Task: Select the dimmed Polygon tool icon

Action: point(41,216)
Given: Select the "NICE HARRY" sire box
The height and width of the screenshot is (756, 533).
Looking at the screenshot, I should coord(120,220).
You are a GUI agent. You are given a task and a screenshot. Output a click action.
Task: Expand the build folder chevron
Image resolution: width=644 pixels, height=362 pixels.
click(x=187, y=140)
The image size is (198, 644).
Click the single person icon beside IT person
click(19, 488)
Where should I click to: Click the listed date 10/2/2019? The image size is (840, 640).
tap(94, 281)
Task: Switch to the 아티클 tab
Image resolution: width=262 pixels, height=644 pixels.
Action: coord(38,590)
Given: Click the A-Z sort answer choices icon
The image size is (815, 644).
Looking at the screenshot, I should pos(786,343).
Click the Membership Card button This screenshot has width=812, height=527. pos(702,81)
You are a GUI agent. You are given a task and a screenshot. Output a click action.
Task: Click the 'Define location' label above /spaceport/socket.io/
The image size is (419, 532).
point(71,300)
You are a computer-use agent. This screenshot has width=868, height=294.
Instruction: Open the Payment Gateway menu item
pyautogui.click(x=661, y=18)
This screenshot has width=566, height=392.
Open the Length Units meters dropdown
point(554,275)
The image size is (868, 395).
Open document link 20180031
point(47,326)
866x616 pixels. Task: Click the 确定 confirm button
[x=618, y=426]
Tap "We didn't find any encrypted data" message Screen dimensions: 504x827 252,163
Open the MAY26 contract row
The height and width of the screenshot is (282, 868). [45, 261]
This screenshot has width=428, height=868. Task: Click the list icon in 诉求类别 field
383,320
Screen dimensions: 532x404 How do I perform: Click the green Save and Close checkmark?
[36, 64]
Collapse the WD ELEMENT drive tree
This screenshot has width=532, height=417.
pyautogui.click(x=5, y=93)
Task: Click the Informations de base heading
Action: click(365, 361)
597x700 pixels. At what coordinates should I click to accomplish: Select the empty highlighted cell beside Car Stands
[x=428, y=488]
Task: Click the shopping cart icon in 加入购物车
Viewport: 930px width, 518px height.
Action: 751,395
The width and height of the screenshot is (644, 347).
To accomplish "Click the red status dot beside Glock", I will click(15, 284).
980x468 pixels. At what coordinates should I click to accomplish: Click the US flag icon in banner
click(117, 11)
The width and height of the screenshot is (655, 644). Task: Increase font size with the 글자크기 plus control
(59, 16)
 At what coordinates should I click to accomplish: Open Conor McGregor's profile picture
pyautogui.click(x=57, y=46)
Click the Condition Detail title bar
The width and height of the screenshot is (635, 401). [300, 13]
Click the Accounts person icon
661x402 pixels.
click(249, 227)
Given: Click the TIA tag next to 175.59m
━━━━
What is being asked -
Please give an exact copy of the lines above, beginning with the line containing "Open document link 20180031" and running through the line containing "Collapse the WD ELEMENT drive tree", and of no other lines.

Written solution -
Open document link 20180031
point(47,326)
866x616 pixels. Task: Click the 确定 confirm button
[x=618, y=426]
Tap "We didn't find any encrypted data" message Screen dimensions: 504x827 252,163
Open the MAY26 contract row
The height and width of the screenshot is (282, 868). [45, 261]
This screenshot has width=428, height=868. Task: Click the list icon in 诉求类别 field
383,320
Screen dimensions: 532x404 How do I perform: Click the green Save and Close checkmark?
[36, 64]
Collapse the WD ELEMENT drive tree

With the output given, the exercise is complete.